介護士として長年、施設に勤めてきた。

数えきれないほどの利用者を見てきたが、どこのフロアーにもだいたいいる。

暴力を振るう利用者。


穏やかな時間? ある。

だが、一度スイッチが入れば地獄だ。


引っ掻かれる。叩かれる。蹴られる。殴られる。噛みつかれる。唾を吐かれる。

――これが、私たちの日常。


そして私たちは、ただ「耐える」ことしか許されない。


やり返したい? 当たり前。

でも一発でも返した瞬間、即アウト。

ニュースで「介護士が虐待」と報じられるのは、利用者の暴力ではなく、介護士の反撃だけだ。


今日耐えても、明日もまたやられる。

それでもケアに入らざるを得ない。

誰も「大変だね」と労ってはくれない。

殴られても、噛まれても、給料は一円も上がらない。


「暴行手当」? そんなもの、どこにもない。


医療と連携しても効果は薄い。鎮静はほぼ失敗。頓用なんて効きもしない。

分かっている。認知症だから。

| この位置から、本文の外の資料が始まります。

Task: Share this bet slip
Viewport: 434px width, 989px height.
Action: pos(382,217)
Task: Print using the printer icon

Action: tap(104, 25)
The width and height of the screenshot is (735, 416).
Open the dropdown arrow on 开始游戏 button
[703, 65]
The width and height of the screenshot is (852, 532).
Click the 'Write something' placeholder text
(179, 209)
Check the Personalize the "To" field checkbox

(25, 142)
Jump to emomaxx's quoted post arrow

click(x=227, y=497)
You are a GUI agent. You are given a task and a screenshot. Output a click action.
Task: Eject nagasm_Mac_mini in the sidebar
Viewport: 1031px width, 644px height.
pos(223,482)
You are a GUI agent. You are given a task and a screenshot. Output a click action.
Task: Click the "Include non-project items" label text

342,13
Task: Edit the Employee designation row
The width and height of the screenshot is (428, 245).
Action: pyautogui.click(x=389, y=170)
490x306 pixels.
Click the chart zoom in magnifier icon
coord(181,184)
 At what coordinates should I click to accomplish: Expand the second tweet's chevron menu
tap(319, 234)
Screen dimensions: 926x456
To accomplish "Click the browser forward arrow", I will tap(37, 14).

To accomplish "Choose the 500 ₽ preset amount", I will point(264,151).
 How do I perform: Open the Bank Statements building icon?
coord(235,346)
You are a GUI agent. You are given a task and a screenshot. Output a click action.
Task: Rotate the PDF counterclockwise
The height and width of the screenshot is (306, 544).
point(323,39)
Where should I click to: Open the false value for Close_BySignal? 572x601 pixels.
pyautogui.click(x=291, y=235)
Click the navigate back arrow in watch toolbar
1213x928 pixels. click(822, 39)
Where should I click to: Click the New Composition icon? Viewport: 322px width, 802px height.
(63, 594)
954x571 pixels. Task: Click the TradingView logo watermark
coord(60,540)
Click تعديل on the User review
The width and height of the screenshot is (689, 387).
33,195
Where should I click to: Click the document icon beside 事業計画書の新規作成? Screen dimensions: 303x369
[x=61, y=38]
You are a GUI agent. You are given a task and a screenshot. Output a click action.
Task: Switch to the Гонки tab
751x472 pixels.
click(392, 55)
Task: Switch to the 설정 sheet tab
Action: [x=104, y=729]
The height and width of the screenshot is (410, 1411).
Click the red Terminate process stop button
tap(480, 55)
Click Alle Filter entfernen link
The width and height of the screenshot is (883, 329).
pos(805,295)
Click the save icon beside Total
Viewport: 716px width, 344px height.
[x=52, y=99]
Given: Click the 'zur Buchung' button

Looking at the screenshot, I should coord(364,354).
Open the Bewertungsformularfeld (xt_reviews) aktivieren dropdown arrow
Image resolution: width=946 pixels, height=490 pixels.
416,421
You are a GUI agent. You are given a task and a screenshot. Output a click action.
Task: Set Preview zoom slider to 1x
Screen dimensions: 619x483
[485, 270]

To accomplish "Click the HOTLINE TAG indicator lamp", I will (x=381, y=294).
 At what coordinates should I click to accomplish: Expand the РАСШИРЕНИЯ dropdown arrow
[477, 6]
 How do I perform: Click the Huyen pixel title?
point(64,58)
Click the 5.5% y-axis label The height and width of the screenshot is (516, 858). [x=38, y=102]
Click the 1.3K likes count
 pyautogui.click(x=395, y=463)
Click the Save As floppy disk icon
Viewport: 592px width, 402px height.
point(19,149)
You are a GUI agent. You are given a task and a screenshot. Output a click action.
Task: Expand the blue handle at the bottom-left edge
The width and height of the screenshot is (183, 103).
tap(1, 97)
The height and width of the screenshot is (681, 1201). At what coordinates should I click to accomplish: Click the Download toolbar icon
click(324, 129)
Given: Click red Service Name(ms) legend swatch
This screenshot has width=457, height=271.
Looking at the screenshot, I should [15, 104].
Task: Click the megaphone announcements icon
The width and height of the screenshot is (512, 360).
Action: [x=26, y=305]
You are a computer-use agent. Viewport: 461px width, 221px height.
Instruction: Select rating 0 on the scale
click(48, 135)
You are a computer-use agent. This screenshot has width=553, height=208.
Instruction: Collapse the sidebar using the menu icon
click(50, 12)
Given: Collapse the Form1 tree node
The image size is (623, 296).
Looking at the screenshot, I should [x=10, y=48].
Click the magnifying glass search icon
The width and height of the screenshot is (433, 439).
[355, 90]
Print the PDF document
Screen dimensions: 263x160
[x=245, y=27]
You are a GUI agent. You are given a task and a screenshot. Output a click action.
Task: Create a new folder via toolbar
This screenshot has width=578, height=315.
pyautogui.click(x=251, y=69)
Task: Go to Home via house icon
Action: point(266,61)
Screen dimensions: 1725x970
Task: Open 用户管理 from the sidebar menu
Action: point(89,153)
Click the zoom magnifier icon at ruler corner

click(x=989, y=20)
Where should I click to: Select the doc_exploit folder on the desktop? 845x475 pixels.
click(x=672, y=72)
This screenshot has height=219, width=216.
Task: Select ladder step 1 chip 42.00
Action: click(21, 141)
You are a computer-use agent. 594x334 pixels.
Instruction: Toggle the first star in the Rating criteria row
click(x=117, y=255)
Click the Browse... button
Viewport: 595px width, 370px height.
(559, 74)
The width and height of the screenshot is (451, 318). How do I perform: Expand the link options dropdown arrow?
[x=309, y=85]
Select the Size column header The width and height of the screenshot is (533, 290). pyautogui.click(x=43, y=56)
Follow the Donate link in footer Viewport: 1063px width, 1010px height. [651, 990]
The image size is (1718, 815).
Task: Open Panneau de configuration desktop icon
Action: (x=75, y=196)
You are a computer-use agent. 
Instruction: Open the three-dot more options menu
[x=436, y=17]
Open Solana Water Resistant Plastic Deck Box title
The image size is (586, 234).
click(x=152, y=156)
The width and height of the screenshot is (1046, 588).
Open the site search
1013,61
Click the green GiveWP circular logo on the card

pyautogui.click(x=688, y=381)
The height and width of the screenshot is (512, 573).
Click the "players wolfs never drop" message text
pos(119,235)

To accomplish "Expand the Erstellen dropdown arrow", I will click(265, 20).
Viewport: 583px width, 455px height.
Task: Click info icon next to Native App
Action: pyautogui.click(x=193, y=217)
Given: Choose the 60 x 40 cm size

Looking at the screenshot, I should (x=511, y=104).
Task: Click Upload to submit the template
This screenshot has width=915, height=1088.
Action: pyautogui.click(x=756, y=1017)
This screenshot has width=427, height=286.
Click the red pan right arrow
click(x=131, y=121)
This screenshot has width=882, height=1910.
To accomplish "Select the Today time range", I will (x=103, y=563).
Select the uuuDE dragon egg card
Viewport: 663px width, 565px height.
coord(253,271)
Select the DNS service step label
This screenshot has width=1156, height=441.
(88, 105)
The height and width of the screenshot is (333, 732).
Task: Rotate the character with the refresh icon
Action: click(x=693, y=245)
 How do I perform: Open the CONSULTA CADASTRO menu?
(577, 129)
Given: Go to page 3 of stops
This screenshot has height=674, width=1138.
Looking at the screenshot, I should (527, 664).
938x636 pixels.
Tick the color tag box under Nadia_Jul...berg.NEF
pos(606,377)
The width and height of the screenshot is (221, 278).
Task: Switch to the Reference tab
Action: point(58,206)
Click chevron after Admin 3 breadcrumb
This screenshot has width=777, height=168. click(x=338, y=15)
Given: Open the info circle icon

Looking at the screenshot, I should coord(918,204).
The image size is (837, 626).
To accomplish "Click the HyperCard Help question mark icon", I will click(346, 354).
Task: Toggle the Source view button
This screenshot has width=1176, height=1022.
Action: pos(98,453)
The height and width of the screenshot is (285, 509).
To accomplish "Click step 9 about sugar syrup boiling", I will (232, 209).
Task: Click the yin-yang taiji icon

病気だから仕方ない。

……でも。


そのたびに心の中で叫ぶ。


「利用者の尊厳、利用者の尊厳」と繰り返すけれど――

介護士の尊厳は、どこにある?


暴力も暴言も、結局は「仕事のうち」で片付けられる。

私たちが守っているのは「利用者の尊厳」。

じゃあ、介護士の尊厳は?


答えは簡単だ。

そんなもの、最初から存在しないことにされている。


最近言われてる、「カスハラ撲滅」。

介護業界でどれほどのものになるのか気になるところ。

ーーま、これっぽっちも期待はしてないけど。